La Passion de Dodin Bouffant

52º Festival du Nouveau Cinéma de Montreal: La Passion de Dodin Bouffant

3.5

Em La Passion de Dodin Bouffant é possível ver todo o trabalho de um cineasta esforçado em trazer sua estilística para a narrativa, sendo explosivo ao criar imagens que buscam ser sutis, porém apaixonadas. Todavia, entre o seu roteiro e a sua direção, Anh Hung Tran (Amor Eterno) revela uma espécie de abismo, de complexidade contraditória. De um lado, uma dramaturgia rebuscada, progressiva, que imerge o seu espectador com cuidado, trazendo as informações e as conexões entre as personagem gradativamente. Do outro, uma decupagem quase desesperada e sufocante.

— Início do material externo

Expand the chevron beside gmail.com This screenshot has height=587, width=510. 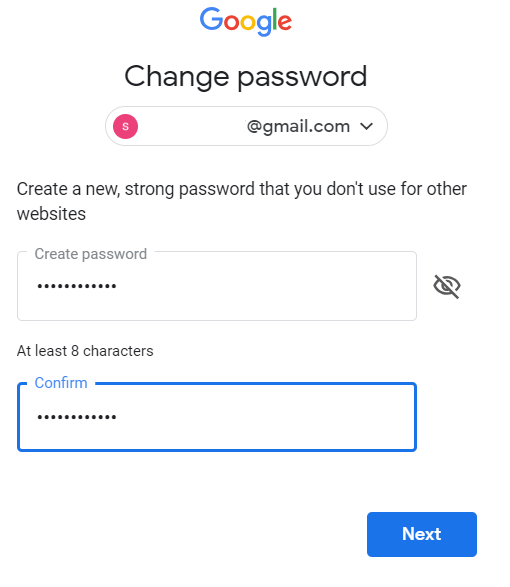(367, 127)
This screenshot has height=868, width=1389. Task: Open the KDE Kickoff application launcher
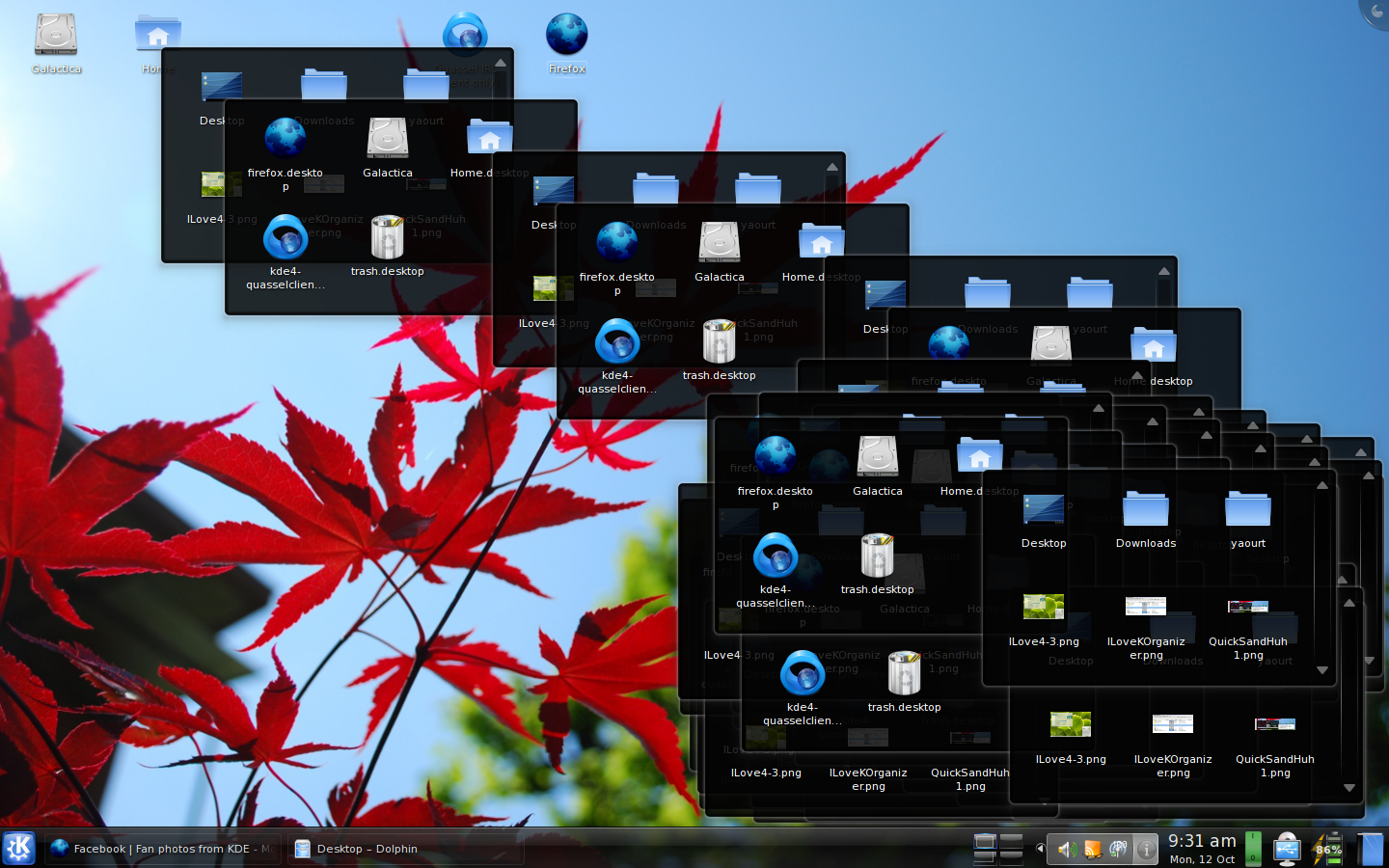[x=18, y=848]
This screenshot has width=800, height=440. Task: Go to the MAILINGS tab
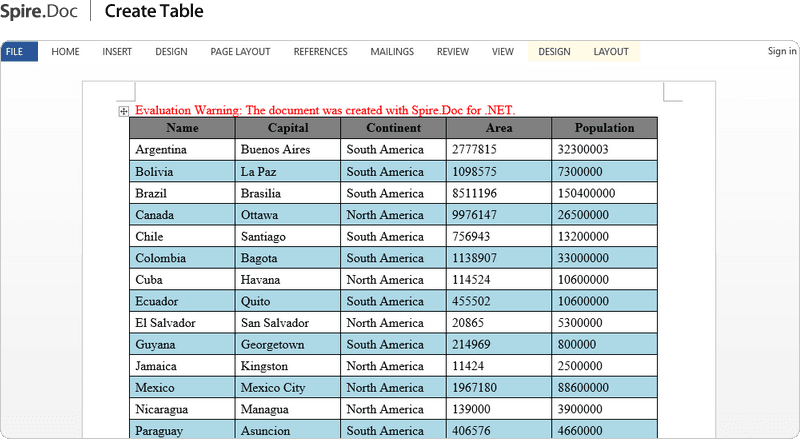coord(392,52)
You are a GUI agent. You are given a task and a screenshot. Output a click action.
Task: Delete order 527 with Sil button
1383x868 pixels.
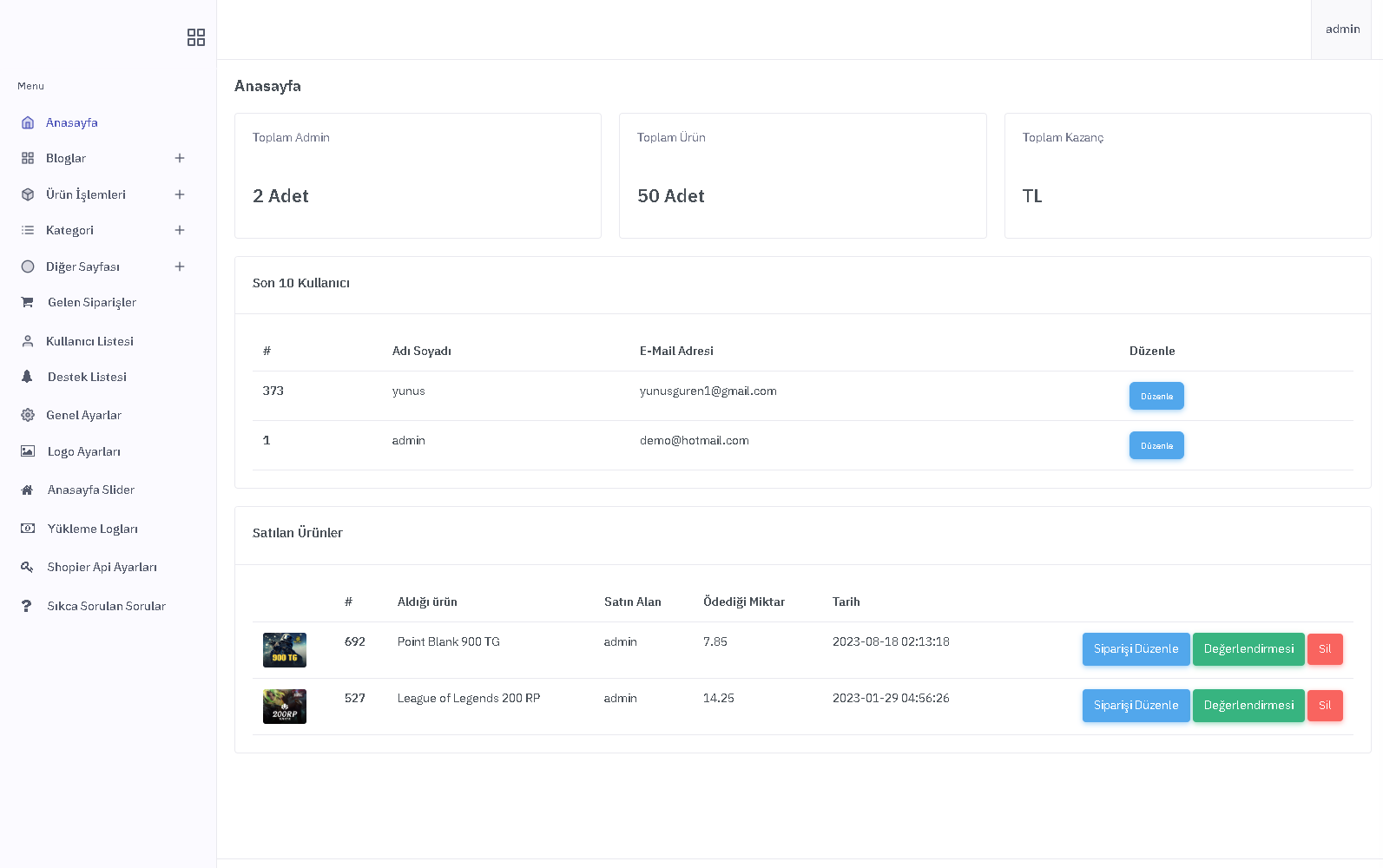pos(1325,706)
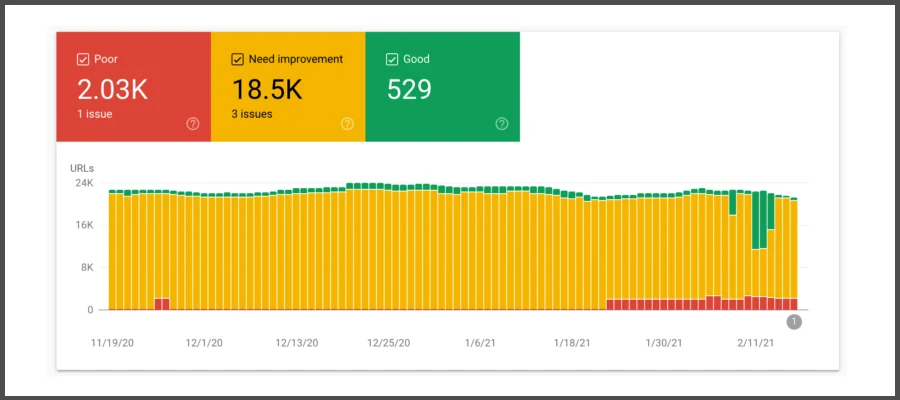Click the help icon in the Good card

pos(502,124)
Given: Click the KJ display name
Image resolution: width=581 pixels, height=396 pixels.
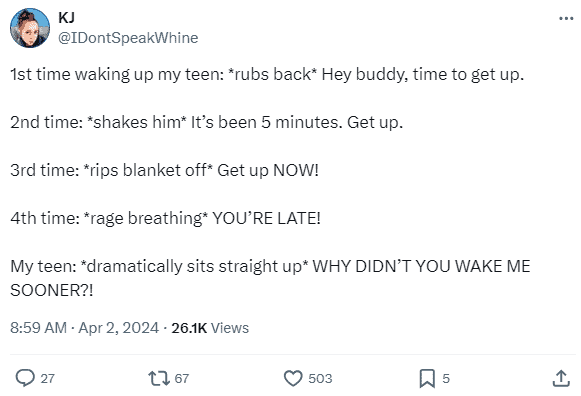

É difícil criticar negativamente esta obra de Tran, porque é notável a razão de suas escolhas para cada sequência do seu novo longa-metragem. No entanto, ainda que sejam ousadas e criativas as suas estratégias, elas tornam a sessão um tanto exaustiva. A vontade de revelar a movimentação de Dodin e Eugénie dentro da cozinha, por exemplo, poderia ser resolvida pela mise-en-scène. Todavia, Tran insiste em convocar diversas pans, múltiplos giros de câmera, que podem criar mais distanciamento das ações do que aproximação.

É inegável que Tran é um artista que entende sobre a técnica cinematográfica. A grande questão aqui é a sua vontade de mostrar este fator, pois isso soa demasiadamente pretensioso e o afasta das suas próprias escolhas em relação ao enredo. É por isso que por mais que haja uma história de amor impactante e que Binoche (Quem Você Pensa que Sou) e Magimel (Amantes) tenham um jogo de cena potente e intenso, no qual os intérpretes jogam com os silêncios e os olhares, tudo se perde na movimentação eufórica da câmera. Talvez, a palavra euforia seja o melhor termo para descrever o longa, tanto para o mal quanto para o bem. Porque é esta emoção transbordante que circunda a projeção inteira.

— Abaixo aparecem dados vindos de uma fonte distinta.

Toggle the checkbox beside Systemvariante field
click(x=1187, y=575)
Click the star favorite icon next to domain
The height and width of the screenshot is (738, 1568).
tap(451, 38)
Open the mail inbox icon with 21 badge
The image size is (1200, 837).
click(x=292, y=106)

La Passion de Dodin Bouffant

Em termos positivos, é observável a composição do desenho de som da produção. Todos os ruídos fomentam as sensações expostas na tela imageticamente. Há aqui um foco: a paixão pela gastronomia. Os sons criam esta energia de amor carnal, sexual (ou sensual), pelo ato de cozinhar e se alimentar, que elevam a compreensão deste sentimento vivido pelas personagens. Cada “barulho” da diegese cria um significado maior e mais profundo desta dinâmica que está sendo mostrada. Neste sentido, o trabalho da fotografia também é destacável em termos de iluminação. O uso da luz neste filme não pode ser descrita por nenhum outro adjetivo que não “impressionante”.

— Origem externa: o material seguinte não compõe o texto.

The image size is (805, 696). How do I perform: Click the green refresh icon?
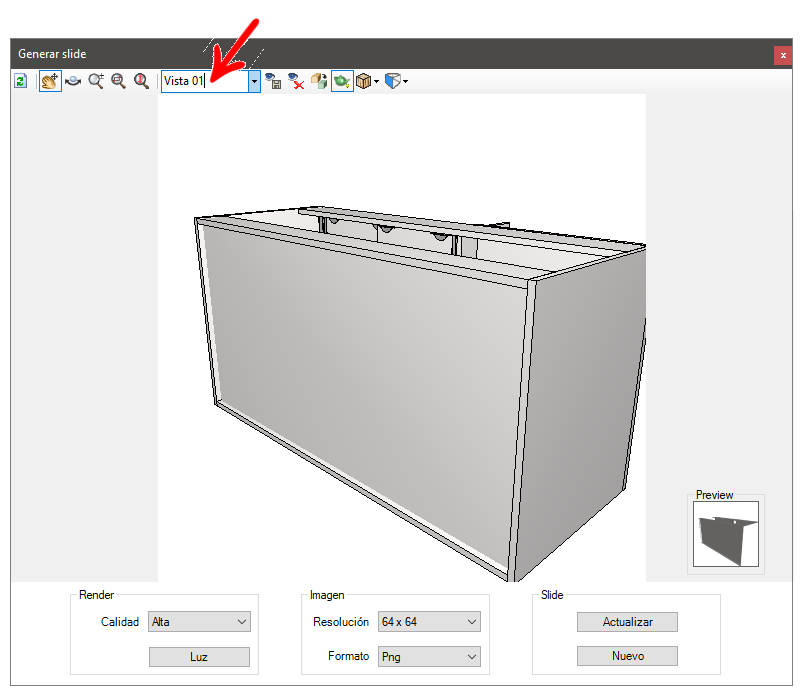point(20,82)
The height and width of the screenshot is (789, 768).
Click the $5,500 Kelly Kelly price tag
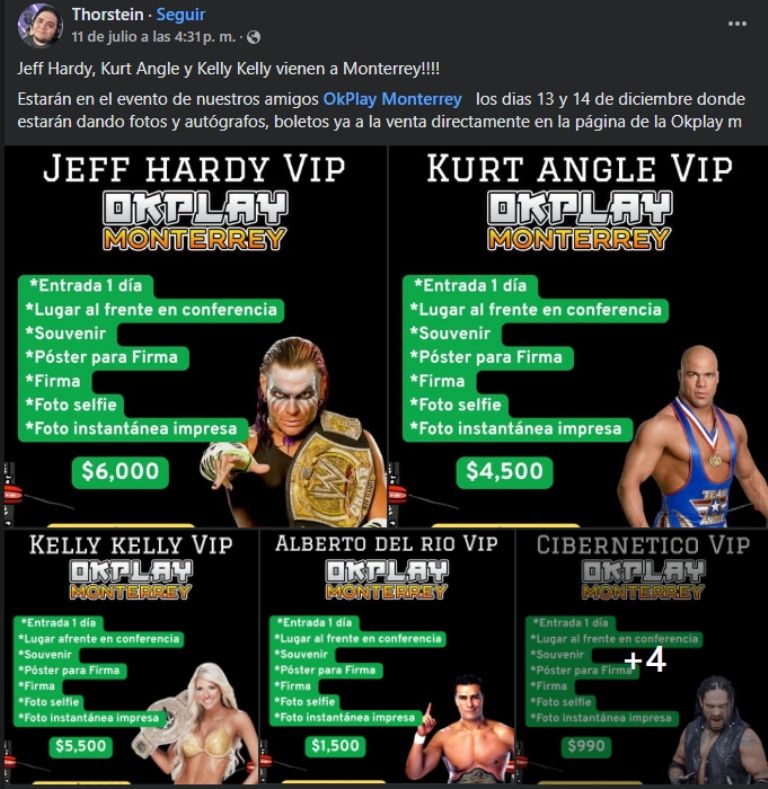(81, 746)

A forma como as tonalidades e luzes combinam com as temperaturas emocionais das personagens, do calor da cozinha e do afeto pela culinária torna um tanto mais prazerosa a fruição, suavizando, inclusive, o ímpeto de Tran em imprimir tanto deslocamento de câmera. Há ainda o fato de que esta tonalidade presente em quase toda a obra se esvai nos momentos de intimidade de Eugénie e Dodin, quando há um espalhamento de ciano pelo ecrã, algo quase melancólico e de despedida, que se firma e se concretiza em seu final.

É interessante, inclusive, notar o contraponto, tanto na luz quanto no som, nos momentos de tensão sexual direta, que possui silêncios longos, sombras, menor irradiação de luminosidade com aqueles criados pelos momentos de criação e degustação dos alimentos, que possuem a energia e a estética opostas. Desta maneira, La Passion de Dodin Bouffant é dual qualitativamente. Há uma elaboração técnica e um enamoramento transbordante – pela comida ou por Eugénie? Aí, fica para quem assiste refletir –, que encanta e cativa. Ao mesmo tempo, são tantos desejos visuais prontos para criar surpresa e deslumbramento no espectador, que 2h25 de duração ficam difíceis de aguentar. Para os mais tenazes, o ingresso vale pela experiência de acompanhar o trabalho de Binoche e Magimel e de analisar a técnica visceral (mesmo que exagerada) de Tran.